研究助成

2021年度 医学系研究助成(精神・神経・脳領域)

神経回路の再生阻害因子の探索とその制御

研究題目 神経回路の再生阻害因子の探索とその制御
年度/助成プログラム 2021年度 医学系研究助成(精神・神経・脳領域)
所属 国立精神・神経医療研究センター 神経研究所
氏名 村松 里衣子
キーワード 瘢痕 / 脊髄損傷 / 神経突起 / 脳 / 細胞増殖
研究結果概要 中枢神経傷害により様々な重篤な機能障害があらわれる。症状の改善を促すには、傷ついた神経回路を再生することが有望と考えられているが、個体発生期や末梢神経系と比較し、成体の中枢神経回路の再生は難しい。

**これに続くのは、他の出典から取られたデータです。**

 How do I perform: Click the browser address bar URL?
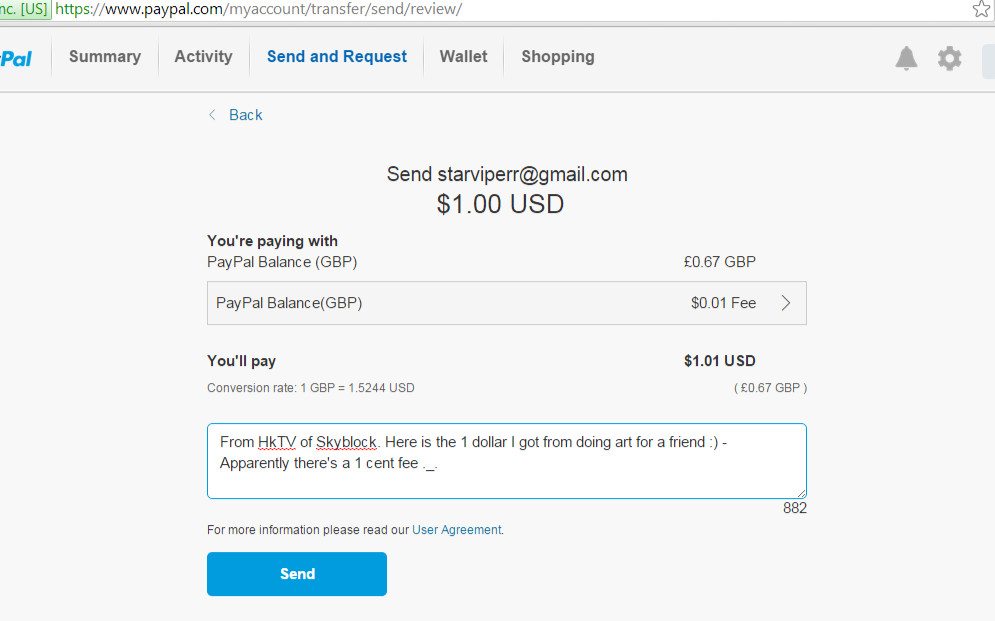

その原因の一つとして、損傷部位に形成される瘢痕と呼ばれる構造物が、神経回路の再生を阻むためと知られるが、瘢痕形成の機序にはまだ不明な点が残されている。本研究では瘢痕を構成する細胞集団の一部に着目し、損傷部位の環境変化と瘢痕形成の関連について検討した。その結果、損傷部位で認められる血管網の変化が瘢痕形成を促すことを脊髄損傷モデルマウスを用いた解析から見出し、さらにその機序を制御する分子メカニズムの一端を同定した。同定した機序に関する検討をヒトサンプルを用いて進め、見出した分子に対する応答性をヒト細胞が有する結果を得た。以上の結果は、神経回路の再生を阻む瘢痕形成のメカニズムを部分的に解明するもので、見出した機序は神経回路再生の促進のための分子標的になりうることを示唆する。